Que signifie être un peuple élu ?
L’expression « peuple élu » peut mettre mal à l’aise. Elle évoque parfois un privilège, une supériorité, voire une exclusion des autres peuples.
Et pourtant, dans la Bible, cette expression ne désigne jamais un avantage confortable. Elle parle d’un appel, d’une responsabilité, d’une mission souvent lourde à porter.
Être élu, dans la Bible, ne signifie pas être meilleur que les autres. Cela signifie être appelé pour les autres.
Ce dossier ne cherchera donc pas chercher à justifier une élection, mais à comprendre ce que la Bible dit vraiment de cette relation singulière entre Dieu et un peuple ;
une relation marquée par la confiance, l’infidélité, la patience et l’espérance.
Un choix qui commence par un appel
Dans la Bible, l’élection ne commence pas par un peuple puissant ni par une nation organisée. Elle commence par un appel adressé à un homme : Abraham.
Abraham n’a ni terre, ni descendance, ni statut particulier. Et pourtant, Dieu lui adresse une parole décisive : « Quitte ton pays, ta parenté et la maison de ton père… » (Gn 12,1).
Le choix de Dieu ne repose pas sur des mérites. Il repose sur une confiance demandée. Être choisi, dans la Bible, ce n’est pas être récompensé, c’est être appelé à marcher, sans garantie autre que la promesse.
Choisi non pour soi, mais pour une promesse
Dès l’origine, l’élection dépasse largement la personne d’Abraham.

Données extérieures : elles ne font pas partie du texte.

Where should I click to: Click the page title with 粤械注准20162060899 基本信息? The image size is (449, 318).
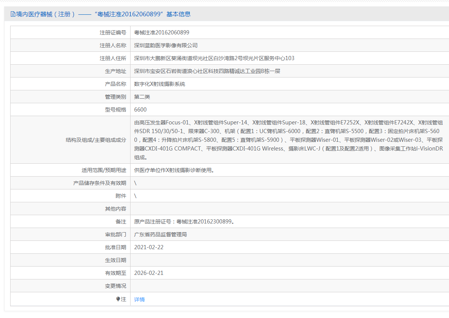103,14
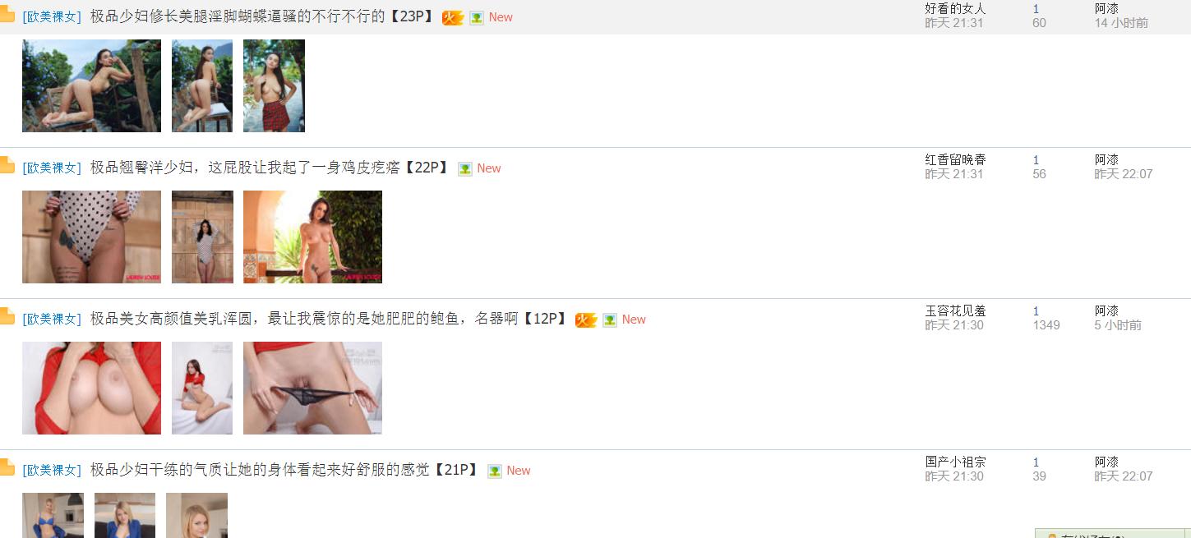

La promesse qui lui est faite n’est pas refermée sur lui-même.
« En toi seront bénies toutes les familles de la terre. » (Gn 12,3).
L’élection biblique n’est jamais une mise à part égoïste. Elle est toujours orientée vers les autres. Être choisi, ce n’est pas être placé au-dessus, c’est être mis au service d’un projet qui dépasse le peuple lui-même.

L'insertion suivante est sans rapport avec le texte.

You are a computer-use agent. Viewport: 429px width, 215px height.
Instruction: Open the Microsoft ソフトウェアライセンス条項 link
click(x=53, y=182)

Une élection qui n’empêche ni l’erreur ni l’échec
La Bible ne présente jamais le peuple choisi comme exemplaire. Elle raconte sans détour ses peurs, ses refus et ses infidélités répétées.
Dans le désert, le peuple murmure, doute, regrette l’Égypte et se fabrique des idoles. Plus tard, il oublie la justice, opprime les pauvres et se replie sur lui-même.

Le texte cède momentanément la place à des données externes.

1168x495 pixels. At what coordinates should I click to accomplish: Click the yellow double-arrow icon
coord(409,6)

L’élection ne protège ni de l’erreur ni de la chute. Elle rend l’infidélité plus douloureuse, parce qu’elle blesse une relation. Dieu ne choisit pas des parfaits ; il accepte de travailler avec des hommes fragiles.
Un peuple sans cesse rappelé à sa mission
Les prophètes rappellent sans relâche que l’élection n’est pas un statut religieux, mais une mission concrète.
« Ce que le Seigneur attend de toi : pratiquer la justice, aimer la fidélité, et marcher humblement avec ton Dieu. » (Mi 6,8).
Lorsque l’élection est vécue comme un privilège, elle se vide de son sens. Être choisi, ce n’est pas être dispensé de justice, c’est en être le premier responsable.
Une élection traversée par l’épreuve
Les grandes crises de l’histoire d’Israël posent une question vertigineuse : sommes-nous encore le peuple de Dieu ?
La Bible répond sans ambiguïté. L’élection n’est pas annulée par l’épreuve. Elle est mise à l’épreuve. Dans l’exil, le peuple découvre que Dieu n’est pas lié à un territoire ni à une institution.
« Même si une mère oubliait son enfant, moi je ne t’oublierai pas. » (Is 49,15). L’élection est une relation traversée par la fidélité de Dieu.
Une élection ouverte, jamais fermée
Au fil de la Bible, l’élection s’élargit. Israël comprend qu’il n’est pas choisi contre les autres peuples, mais pour eux.
« Ma maison sera appelée maison de prière pour tous les peuples. » (Is 56,7).
Le peuple élu n’est pas un cercle fermé. Il est un signe, un point de passage, porteur d’une bénédiction destinée à tous. Être choisi, ce n’est pas posséder Dieu, c’est accepter de servir un projet plus grand que soi.